Repeat the entries that follow verbatim, without any of their pictures.

- MATERIALS PROVIDED:
----------

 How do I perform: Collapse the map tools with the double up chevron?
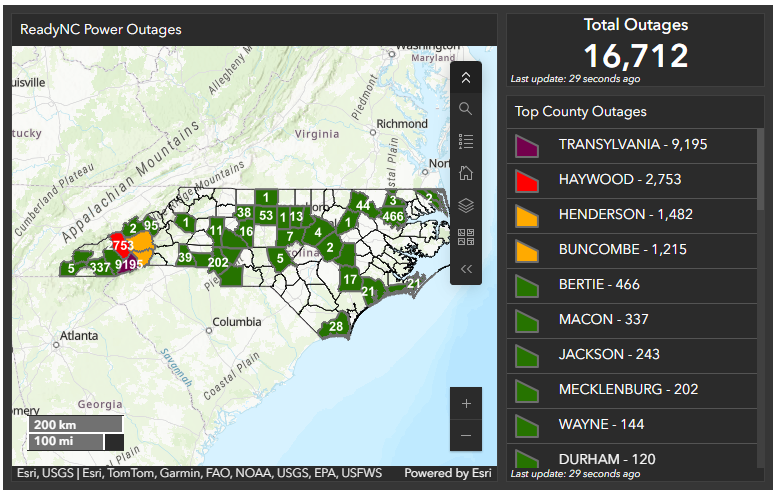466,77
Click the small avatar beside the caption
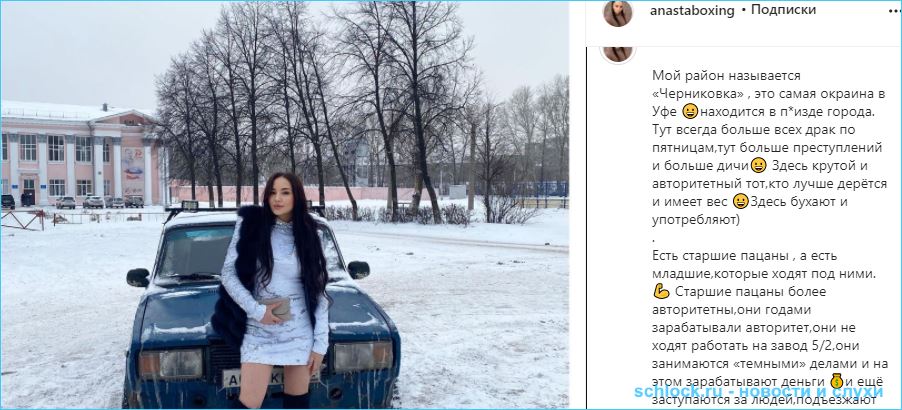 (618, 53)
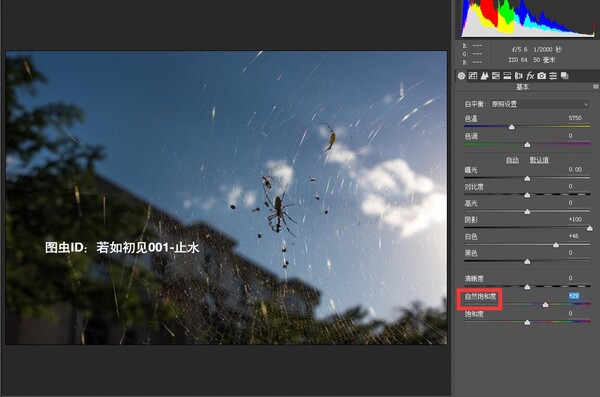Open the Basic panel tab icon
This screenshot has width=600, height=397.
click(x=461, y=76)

----------

- RESPONSE TO THIS EXERCISE:
 How do I perform: Collapse the map tools with the double up chevron?
466,77
Click the small avatar beside the caption
 (618, 53)
Open the Basic panel tab icon
This screenshot has width=600, height=397.
click(x=461, y=76)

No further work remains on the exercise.